Meet Trent Brass, Firefighter
Above: Online student Trent Brass, photographed at the Illinois Fire Service Institute on the campus of the University of Illinois—Urbana
Meet Trent Brass, Firefighter
Trent Brass, a firefighter for 18 years, currently serves as firefighter/paramedic with the Rockford (Illinois) Fire Department. During his days off, he works as a respiratory therapist for Swedish American Hospital in Rockford. Through Swedes, he also teaches emergency medicine skills to nurses and paramedic students. An online master’s student in public health with UIS, this year he received a scholarship provided by the UIS Evelyn N. Zimmerman Endowment Fund.
How did you choose online at UIS?
With the fire department, I’m on 24 hours and off 48, so a traditional setting for school presents problems. I heard about UIS online from a friend, and I was happy to enroll at an accredited U of I school with such a reputable program. I’ll come away with a little more standing because my degree is from UIS.
Why a master’s in public health?
I needed a master’s degree to advance in my career as a firefighter, but more than that I’ve always had a master’s as a goal. My father and brother each have a master’s degree. My wife also has her master’s. I want one, too.
As for public health, through my work at the hospital, I’ve seen some of the community health care needs that Rockford has. I would like to have a role in preventing the need for some of the calls we have to take. A master’s in public health will allow me to do that through education and other outreach. Plus public health at UIS offers a certificate in Homeland Security Preparedness, which will help with promotions.
What do you actually study in public health?
So far, risk and needs assessments for issues like food sanitation, mosquito abatement, water quality. It’s about figuring out what the community needs for better health. I’m also learning a lot about how to communicate with the public without making anyone paranoid or resistant. My course now, Community Health Promotions, shows how to use a media campaign to promote health.
How is the degree improving your career skills?
As a firefighter, I respond at the front end to disasters and emergencies, but with public health I can respond after a disaster or emergency—with water and food safety and housing issues.

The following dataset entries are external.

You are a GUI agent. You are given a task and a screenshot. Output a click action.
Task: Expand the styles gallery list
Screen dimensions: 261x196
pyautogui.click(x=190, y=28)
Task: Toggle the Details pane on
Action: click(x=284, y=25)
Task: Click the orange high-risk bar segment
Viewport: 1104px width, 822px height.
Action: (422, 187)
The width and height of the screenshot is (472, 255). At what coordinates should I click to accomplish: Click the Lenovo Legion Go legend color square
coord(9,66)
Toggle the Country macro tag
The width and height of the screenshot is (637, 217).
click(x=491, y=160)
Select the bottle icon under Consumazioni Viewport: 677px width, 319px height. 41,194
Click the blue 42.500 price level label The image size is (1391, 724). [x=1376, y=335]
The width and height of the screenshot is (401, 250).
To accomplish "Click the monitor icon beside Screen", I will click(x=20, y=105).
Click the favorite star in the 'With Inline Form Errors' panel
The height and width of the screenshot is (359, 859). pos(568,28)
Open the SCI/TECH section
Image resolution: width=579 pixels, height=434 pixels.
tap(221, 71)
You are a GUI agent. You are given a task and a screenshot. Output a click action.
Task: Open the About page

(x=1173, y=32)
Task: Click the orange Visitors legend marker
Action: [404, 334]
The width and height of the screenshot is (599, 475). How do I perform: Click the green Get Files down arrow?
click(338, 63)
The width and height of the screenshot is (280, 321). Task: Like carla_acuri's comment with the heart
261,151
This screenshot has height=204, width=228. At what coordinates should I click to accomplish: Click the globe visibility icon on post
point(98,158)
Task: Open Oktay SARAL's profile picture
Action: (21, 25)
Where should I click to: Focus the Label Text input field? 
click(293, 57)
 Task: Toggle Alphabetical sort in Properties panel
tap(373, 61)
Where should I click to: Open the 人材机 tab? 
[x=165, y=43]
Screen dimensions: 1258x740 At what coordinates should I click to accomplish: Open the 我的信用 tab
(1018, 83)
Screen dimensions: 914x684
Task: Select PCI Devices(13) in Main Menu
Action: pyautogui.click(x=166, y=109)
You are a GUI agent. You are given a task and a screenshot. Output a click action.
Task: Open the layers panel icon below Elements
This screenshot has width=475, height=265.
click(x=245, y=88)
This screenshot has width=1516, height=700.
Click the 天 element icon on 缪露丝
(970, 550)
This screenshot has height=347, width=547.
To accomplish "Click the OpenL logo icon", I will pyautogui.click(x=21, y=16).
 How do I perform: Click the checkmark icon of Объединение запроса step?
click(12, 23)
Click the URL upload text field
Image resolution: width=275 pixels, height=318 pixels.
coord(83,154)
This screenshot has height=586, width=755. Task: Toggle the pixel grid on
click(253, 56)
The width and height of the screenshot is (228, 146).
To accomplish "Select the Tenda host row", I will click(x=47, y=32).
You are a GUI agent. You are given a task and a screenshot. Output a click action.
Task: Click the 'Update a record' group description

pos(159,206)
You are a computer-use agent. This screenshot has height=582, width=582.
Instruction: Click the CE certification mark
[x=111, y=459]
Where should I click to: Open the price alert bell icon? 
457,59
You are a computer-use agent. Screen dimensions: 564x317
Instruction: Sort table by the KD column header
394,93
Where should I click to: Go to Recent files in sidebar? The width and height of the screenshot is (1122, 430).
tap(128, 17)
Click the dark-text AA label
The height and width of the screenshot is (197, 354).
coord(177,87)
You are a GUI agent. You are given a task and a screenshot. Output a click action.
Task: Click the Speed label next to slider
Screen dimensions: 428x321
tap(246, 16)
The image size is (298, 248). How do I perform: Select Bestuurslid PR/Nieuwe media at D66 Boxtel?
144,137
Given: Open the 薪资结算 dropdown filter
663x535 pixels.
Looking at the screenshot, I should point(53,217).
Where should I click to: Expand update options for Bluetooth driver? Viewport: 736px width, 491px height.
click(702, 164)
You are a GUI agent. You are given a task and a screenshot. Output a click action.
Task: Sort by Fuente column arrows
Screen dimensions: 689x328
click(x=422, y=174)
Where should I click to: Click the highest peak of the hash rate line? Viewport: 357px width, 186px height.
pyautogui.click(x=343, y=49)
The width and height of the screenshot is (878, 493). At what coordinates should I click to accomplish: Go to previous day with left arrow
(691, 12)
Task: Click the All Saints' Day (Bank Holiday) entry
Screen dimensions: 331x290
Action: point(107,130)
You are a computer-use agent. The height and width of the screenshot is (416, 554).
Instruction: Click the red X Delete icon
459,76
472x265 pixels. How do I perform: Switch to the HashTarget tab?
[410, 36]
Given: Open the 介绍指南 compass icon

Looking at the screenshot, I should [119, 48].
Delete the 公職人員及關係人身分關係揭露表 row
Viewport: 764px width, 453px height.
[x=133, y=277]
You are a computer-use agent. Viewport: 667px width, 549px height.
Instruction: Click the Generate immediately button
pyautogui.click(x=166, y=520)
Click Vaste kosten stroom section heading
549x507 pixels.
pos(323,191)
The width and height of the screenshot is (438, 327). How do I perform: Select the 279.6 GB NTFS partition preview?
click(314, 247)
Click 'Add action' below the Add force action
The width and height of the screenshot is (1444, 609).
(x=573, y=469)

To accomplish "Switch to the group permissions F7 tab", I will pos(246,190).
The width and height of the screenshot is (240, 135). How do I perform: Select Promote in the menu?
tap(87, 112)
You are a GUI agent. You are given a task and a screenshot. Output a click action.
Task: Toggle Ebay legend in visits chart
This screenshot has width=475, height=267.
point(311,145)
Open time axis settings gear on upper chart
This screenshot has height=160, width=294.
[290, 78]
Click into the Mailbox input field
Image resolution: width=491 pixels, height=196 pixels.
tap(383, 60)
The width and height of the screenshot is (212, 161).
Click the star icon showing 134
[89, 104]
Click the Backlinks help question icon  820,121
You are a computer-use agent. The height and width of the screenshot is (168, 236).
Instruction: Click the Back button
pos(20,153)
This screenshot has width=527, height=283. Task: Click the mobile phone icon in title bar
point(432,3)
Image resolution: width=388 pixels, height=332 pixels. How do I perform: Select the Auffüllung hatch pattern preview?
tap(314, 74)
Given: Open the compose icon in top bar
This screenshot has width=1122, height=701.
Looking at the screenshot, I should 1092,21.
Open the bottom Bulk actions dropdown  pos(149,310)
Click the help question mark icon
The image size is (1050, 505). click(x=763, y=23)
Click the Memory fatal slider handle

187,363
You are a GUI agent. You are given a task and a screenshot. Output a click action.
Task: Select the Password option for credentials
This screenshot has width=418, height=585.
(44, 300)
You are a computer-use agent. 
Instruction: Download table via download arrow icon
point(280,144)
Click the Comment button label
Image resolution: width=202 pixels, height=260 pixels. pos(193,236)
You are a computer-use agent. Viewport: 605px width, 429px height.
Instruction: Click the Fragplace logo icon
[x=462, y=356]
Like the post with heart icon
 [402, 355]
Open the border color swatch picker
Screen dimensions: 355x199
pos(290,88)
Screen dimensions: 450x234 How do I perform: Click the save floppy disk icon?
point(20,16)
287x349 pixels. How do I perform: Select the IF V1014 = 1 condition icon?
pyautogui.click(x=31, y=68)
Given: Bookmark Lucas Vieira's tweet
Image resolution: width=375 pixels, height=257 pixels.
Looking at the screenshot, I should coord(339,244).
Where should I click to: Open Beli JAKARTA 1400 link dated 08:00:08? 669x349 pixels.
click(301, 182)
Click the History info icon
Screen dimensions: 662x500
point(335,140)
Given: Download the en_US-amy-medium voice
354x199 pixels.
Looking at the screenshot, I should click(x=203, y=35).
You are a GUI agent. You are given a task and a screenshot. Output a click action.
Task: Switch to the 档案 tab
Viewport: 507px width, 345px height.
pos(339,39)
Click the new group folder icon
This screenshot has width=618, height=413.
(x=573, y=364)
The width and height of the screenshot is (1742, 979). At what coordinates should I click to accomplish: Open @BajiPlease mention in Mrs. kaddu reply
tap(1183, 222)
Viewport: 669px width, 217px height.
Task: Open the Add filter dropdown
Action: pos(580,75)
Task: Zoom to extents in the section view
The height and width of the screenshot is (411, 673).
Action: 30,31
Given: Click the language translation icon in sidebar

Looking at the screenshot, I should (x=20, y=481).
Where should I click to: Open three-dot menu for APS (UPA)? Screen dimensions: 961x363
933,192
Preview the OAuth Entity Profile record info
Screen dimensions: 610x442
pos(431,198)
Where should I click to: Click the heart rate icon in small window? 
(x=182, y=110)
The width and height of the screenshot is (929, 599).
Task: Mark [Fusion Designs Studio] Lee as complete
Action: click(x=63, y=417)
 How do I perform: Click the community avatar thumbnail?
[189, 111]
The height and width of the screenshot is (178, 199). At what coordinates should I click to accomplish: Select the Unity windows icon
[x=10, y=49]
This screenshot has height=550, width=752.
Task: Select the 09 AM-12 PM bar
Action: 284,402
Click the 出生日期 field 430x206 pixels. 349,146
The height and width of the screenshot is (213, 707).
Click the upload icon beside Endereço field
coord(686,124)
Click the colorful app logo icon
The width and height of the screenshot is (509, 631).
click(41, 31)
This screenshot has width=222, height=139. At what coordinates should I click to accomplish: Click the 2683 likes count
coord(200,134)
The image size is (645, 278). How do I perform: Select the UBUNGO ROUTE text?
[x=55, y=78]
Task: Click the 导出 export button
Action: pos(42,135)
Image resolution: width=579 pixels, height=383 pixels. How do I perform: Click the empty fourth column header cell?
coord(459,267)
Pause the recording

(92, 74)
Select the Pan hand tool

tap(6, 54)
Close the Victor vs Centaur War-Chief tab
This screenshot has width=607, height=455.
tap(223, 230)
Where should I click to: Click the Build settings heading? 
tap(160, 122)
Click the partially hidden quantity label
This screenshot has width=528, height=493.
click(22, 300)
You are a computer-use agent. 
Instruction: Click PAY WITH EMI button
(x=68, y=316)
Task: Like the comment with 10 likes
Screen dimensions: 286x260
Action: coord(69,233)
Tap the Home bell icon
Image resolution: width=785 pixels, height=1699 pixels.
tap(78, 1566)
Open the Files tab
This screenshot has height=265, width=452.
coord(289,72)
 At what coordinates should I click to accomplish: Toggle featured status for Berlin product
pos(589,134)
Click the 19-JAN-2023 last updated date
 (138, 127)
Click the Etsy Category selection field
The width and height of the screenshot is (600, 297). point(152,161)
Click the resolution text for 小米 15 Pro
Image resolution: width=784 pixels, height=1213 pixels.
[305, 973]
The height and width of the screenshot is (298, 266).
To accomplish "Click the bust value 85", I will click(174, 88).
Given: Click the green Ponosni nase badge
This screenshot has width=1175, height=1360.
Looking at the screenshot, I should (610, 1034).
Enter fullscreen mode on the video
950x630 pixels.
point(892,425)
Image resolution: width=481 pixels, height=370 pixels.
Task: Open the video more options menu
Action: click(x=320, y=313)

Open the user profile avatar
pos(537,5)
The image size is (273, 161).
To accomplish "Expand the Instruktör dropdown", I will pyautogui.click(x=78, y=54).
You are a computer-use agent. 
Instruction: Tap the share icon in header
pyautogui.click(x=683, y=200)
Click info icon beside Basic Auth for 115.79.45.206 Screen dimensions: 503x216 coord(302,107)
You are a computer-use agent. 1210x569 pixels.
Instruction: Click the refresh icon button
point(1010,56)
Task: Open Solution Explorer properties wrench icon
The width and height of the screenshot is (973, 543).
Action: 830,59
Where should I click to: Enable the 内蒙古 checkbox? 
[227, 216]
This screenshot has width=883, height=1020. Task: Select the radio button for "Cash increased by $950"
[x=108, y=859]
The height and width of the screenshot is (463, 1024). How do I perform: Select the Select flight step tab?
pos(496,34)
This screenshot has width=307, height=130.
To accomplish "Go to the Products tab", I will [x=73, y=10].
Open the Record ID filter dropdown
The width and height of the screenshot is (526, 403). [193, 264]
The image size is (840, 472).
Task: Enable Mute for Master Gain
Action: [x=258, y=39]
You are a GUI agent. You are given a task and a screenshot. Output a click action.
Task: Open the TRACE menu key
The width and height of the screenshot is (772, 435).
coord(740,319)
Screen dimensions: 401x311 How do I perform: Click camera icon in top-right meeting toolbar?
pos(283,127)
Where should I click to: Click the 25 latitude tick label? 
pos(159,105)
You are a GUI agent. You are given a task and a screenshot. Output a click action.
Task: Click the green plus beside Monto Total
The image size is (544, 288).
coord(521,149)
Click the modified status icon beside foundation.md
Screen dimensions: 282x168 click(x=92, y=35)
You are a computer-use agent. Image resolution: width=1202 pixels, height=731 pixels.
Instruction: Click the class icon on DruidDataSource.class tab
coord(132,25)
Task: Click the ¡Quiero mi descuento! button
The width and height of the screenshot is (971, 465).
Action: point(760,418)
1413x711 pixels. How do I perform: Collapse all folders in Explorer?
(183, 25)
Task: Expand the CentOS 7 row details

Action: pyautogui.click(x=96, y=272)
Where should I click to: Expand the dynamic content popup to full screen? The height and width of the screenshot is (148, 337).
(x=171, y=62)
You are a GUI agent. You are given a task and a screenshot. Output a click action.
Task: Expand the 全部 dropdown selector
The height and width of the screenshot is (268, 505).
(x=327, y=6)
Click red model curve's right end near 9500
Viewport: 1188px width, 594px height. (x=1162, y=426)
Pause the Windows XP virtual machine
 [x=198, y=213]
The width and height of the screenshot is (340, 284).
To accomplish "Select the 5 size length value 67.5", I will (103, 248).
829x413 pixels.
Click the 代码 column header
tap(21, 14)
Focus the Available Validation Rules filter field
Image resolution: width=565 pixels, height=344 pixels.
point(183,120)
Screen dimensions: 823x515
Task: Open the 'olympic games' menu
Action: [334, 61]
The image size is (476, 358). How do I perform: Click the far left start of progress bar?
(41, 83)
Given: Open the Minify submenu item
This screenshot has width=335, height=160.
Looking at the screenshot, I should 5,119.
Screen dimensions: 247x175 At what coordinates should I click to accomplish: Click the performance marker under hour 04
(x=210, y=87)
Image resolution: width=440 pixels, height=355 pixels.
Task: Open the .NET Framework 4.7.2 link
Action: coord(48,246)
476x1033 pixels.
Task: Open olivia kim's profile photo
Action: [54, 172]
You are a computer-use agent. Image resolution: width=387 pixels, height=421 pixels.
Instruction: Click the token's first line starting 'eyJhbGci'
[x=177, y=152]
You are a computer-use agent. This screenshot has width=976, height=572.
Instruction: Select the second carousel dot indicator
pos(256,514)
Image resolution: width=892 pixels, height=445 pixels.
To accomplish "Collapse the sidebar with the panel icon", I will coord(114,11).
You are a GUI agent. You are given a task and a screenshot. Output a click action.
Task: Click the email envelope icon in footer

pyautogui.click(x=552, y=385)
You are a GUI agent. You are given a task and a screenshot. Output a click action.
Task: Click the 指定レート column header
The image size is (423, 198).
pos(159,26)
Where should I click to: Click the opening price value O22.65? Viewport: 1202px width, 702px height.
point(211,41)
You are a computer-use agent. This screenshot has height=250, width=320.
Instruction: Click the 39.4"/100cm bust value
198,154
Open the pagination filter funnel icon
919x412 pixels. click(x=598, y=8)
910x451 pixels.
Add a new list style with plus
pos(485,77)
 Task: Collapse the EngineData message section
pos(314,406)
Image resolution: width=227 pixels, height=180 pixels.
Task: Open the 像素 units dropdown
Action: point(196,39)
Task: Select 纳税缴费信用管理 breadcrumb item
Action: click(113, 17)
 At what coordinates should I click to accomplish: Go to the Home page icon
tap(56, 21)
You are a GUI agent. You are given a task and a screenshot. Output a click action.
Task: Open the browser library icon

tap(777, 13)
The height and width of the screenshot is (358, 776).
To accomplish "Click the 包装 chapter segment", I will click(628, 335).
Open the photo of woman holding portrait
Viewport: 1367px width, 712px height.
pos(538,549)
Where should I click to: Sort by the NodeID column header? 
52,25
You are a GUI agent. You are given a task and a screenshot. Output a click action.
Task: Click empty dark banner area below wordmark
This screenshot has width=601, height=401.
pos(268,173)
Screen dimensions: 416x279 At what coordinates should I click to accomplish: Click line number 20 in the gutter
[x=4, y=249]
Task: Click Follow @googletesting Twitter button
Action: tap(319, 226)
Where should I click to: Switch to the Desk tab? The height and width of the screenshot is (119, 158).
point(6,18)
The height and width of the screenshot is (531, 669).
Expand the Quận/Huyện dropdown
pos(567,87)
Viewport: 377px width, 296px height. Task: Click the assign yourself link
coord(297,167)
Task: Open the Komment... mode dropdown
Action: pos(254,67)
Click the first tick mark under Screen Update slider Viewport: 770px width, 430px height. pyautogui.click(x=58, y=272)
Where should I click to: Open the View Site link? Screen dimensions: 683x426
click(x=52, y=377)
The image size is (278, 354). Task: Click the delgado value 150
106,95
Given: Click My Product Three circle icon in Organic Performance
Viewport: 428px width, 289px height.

The master’s is also helping me become a better teacher at the hospital. For my master’s, everything has to be evidence based. I can’t just give opinions. I have to tell where I found the information, cite references, have evidence to back up what I say. I’m transferring that perspective to my teaching, and that’s making me a better teacher.
Will the master’s change your career goals?
I might consider teaching at the community college. That would allow me to combine the skills I have now with public health.
Something good about UIS online:
Online students tend to be working professionals, a little more experienced than I would expect in traditional classes, and they live all over the United States. For one project, one student was in Arizona, another in the Chicago suburbs, another in Madison, Wisconsin. I learned so much from them—especially from their work experience.
Three tips for other students:
- Schedule time to study. It won’t happen on its own.
- Stay on top of the syllabus so that you know to start early on big projects, and keep up on your reading, even supplemental reading. Online students have to do a lot more self-teaching and self-monitoring.
- Figure out how you will work around having less face-to-face time with professors. As you listen to audio, look through lecture notes, watch a video, you can’t just raise your hand to ask a question. So be intentional about writing down questions as they occur. The teachers have all been very accessible about answering questions either by email or a scheduled time when you can talk to them.
Who has supported your efforts to obtain your degree?
At home, my wife, Amy, and children, Brenden, Nolan, and Noelle, have been very supportive, allowing me the time for this.
At UIS, it’s great to have a contact person for questions about classes, registration, and your educational plan. For public health, this online coordinator is Lenore Killam. She’s been extremely helpful.
A suggestion for improving the online program:
Overall, the program has been great. The professors understand the challenges of online classes, and they have done a great job at engaging students. It certainly achieves what I was expecting from online.